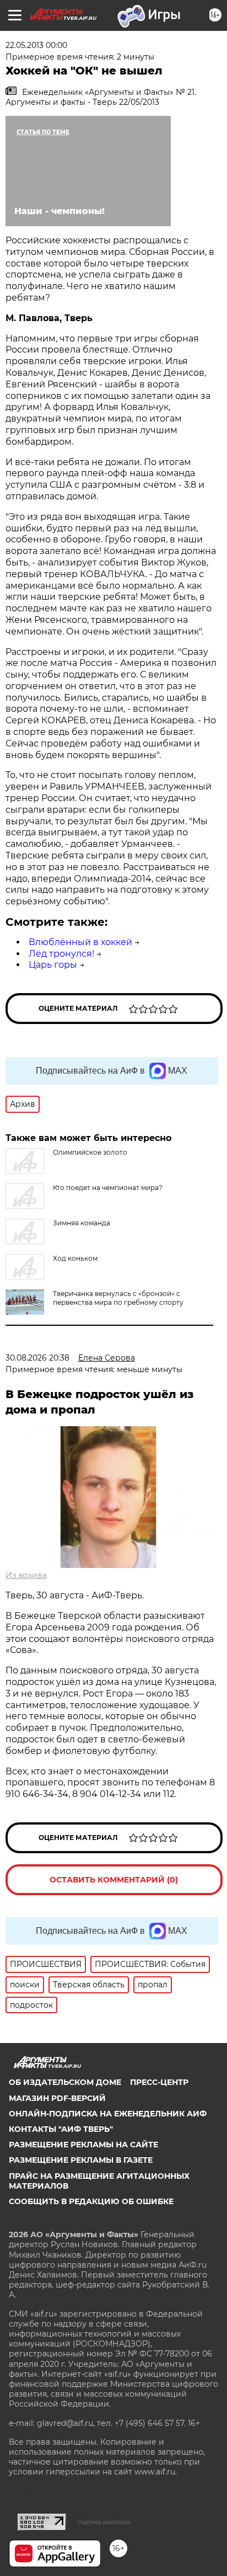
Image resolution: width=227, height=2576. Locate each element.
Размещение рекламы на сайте (83, 2145)
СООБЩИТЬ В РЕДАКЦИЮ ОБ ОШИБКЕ (91, 2201)
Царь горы (53, 964)
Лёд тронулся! (61, 953)
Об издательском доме (65, 2082)
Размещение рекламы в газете (81, 2160)
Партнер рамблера (104, 2522)
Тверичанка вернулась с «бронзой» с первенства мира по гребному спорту (118, 1297)
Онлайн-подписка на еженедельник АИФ (108, 2114)
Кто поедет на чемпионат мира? (108, 1187)
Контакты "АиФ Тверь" (61, 2129)
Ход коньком (75, 1258)
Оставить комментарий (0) (114, 1880)
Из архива (26, 1575)
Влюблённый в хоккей (80, 942)
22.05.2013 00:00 (36, 45)
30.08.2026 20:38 (37, 1358)
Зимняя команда (81, 1223)
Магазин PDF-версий (57, 2098)
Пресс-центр (159, 2082)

================================

The answer should be an exact copy of the lines from the one containing "Размещение рекламы в газете (81, 2160)" through the last line of the entries, both included.

(Task solution)
Размещение рекламы в газете (81, 2160)
Партнер рамблера (104, 2522)
Тверичанка вернулась с «бронзой» с первенства мира по гребному спорту (118, 1297)
Онлайн-подписка на еженедельник АИФ (108, 2114)
Кто поедет на чемпионат мира? (108, 1187)
Контакты "АиФ Тверь" (61, 2129)
Ход коньком (75, 1258)
Оставить комментарий (0) (114, 1880)
Из архива (26, 1575)
Влюблённый в хоккей (80, 942)
22.05.2013 00:00 (36, 45)
30.08.2026 20:38 (37, 1358)
Зимняя команда (81, 1223)
Магазин PDF-версий (57, 2098)
Пресс-центр (159, 2082)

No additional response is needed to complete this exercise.